Carrot Cake Pancakes

I had some carrots that were no longer eye appealing and needed to be used up. I absolutely love to bake but, oh my, there is only so much baking one can consume! Summer has been a busy time for everyone so we haven’t had our regular Sunday Dinners where I can rely on the help of extended family members to empty the Cookie Jar or Cake Platter. Still, here I have all these grated carrots begging to be made into something, not just relegated to the deep, dark realms of the freezer which is now chock-a-block full of summer berries.
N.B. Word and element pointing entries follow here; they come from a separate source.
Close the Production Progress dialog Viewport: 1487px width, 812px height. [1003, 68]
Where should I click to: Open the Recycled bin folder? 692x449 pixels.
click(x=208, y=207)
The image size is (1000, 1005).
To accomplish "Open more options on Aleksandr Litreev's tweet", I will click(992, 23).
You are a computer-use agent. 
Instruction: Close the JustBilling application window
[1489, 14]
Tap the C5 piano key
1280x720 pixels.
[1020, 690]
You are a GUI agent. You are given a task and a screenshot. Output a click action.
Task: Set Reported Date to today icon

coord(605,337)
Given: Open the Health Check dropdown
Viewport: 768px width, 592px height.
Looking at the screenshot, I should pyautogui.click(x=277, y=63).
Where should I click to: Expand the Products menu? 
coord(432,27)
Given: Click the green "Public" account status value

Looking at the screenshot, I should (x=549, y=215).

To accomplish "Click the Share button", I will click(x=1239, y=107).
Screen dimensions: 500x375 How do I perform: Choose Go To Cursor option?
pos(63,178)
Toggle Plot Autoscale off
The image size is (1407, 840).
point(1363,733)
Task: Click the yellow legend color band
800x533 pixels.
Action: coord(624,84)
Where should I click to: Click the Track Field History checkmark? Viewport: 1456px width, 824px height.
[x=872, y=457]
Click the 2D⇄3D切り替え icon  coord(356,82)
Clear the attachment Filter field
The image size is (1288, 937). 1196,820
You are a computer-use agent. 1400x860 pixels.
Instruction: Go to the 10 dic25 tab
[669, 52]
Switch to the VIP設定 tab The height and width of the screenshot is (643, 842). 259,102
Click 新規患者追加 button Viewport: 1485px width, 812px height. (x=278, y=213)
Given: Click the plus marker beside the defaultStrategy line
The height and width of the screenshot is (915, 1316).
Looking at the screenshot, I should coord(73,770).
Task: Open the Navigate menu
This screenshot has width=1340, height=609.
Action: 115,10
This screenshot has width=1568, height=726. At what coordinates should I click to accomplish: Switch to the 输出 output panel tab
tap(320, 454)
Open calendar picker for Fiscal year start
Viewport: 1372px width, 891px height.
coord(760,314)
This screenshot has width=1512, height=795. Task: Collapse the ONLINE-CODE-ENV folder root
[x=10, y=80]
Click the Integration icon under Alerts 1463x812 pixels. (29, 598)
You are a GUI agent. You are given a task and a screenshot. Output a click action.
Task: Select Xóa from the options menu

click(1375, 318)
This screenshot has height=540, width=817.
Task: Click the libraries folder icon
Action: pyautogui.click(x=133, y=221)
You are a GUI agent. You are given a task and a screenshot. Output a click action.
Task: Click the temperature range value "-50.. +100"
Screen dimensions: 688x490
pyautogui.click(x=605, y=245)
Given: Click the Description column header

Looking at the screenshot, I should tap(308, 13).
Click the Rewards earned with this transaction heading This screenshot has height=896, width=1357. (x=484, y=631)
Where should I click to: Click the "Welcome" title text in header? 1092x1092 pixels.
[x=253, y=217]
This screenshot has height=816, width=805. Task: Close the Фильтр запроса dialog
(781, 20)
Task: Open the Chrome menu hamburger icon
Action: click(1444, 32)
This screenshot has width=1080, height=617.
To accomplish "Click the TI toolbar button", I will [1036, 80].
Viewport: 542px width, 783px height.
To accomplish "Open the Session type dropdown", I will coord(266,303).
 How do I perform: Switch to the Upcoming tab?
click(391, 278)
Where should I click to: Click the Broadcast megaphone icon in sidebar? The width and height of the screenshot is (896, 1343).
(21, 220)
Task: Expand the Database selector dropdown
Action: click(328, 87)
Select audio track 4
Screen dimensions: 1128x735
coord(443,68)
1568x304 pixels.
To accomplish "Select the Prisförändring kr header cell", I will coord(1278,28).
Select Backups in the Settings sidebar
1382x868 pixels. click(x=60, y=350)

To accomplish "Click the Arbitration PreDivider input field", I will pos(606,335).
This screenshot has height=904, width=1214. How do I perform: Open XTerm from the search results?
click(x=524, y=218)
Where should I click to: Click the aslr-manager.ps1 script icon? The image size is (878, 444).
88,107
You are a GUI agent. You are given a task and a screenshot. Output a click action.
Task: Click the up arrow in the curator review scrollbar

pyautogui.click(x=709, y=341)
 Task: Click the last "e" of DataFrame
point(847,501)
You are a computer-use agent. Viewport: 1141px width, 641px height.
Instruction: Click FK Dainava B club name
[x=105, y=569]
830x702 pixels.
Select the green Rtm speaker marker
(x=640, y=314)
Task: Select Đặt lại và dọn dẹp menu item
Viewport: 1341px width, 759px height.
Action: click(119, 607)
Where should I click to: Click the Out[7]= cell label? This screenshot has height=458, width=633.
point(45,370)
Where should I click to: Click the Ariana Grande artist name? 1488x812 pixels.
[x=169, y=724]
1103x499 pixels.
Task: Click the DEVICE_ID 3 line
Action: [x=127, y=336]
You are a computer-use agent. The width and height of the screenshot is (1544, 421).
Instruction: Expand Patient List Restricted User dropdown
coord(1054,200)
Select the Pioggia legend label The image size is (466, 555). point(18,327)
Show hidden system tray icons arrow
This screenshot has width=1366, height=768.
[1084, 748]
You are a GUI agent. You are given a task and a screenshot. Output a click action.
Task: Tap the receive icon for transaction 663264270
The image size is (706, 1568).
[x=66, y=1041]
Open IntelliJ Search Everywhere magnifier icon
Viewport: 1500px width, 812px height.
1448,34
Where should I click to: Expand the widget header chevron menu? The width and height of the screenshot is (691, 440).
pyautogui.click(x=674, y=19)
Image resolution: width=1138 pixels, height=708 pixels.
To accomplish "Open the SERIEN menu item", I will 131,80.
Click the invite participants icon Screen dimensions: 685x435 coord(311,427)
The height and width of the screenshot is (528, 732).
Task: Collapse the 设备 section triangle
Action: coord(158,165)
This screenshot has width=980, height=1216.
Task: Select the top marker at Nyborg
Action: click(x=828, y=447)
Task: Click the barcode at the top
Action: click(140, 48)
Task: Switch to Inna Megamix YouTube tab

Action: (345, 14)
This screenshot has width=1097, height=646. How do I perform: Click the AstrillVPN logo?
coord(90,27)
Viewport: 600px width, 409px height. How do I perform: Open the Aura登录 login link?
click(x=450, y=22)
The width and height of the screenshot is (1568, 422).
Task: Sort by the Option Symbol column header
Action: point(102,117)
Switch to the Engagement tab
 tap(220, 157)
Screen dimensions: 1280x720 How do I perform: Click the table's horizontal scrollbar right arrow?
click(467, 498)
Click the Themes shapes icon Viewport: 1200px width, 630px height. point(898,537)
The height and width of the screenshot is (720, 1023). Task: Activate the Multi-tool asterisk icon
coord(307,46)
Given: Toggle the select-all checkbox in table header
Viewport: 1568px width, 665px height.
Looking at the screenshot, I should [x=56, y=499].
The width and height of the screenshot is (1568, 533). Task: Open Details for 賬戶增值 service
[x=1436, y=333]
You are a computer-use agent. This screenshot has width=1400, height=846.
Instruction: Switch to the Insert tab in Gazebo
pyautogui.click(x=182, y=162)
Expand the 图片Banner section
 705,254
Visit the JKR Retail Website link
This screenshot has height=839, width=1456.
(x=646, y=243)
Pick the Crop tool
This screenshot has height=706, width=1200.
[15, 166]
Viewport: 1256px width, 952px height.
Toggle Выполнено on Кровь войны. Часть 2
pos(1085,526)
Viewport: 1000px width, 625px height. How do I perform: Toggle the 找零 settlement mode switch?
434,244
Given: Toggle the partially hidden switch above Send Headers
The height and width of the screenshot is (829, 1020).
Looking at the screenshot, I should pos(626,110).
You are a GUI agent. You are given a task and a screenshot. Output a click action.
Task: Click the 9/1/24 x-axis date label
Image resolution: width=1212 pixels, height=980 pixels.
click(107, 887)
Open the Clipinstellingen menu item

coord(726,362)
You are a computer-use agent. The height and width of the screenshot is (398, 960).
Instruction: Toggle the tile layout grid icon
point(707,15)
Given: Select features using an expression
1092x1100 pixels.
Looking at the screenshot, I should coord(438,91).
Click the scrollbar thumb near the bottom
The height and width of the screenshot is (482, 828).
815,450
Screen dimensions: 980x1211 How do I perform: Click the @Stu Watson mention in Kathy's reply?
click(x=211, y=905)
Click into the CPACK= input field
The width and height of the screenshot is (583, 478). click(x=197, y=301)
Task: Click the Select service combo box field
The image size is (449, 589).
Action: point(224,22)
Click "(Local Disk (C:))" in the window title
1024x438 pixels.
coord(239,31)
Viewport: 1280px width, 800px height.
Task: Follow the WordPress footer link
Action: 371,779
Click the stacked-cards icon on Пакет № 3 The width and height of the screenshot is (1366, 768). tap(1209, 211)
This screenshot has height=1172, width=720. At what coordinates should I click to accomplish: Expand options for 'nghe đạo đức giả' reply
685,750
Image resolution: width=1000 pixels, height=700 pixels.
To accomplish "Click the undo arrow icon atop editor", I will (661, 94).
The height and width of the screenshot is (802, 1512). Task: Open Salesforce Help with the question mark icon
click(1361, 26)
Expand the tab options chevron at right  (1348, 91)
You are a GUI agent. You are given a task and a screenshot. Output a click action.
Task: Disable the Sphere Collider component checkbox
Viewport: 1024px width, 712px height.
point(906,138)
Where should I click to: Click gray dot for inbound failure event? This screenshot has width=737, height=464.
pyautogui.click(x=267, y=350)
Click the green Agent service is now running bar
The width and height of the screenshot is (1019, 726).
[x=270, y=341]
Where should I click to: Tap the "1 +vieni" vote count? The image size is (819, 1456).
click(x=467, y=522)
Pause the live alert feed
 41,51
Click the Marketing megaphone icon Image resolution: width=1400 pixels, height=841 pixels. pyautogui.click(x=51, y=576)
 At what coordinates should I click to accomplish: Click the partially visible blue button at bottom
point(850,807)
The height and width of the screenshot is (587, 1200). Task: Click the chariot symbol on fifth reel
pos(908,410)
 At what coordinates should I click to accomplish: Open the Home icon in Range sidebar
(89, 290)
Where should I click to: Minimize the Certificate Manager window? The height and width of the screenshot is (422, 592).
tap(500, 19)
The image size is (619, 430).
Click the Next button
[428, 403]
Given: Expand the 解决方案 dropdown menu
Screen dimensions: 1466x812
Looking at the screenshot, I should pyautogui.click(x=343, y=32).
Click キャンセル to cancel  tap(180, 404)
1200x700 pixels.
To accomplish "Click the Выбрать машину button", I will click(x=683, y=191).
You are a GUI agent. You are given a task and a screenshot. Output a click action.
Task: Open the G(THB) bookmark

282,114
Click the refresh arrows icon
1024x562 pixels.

Well, you may or may not know that I discovered Cinnamon Roll Pancakes which are definitely less sinful than Cinnamon Rolls sooooo… I got to thinking you have to be able to make Carrot Cake Pancakes! Woot! All that yummy goodness with a fraction of the calories! I like to make extra Pancakes when I have the griddle heated and freeze the leftovers so we have Toaster Pancakes on busy work day mornings.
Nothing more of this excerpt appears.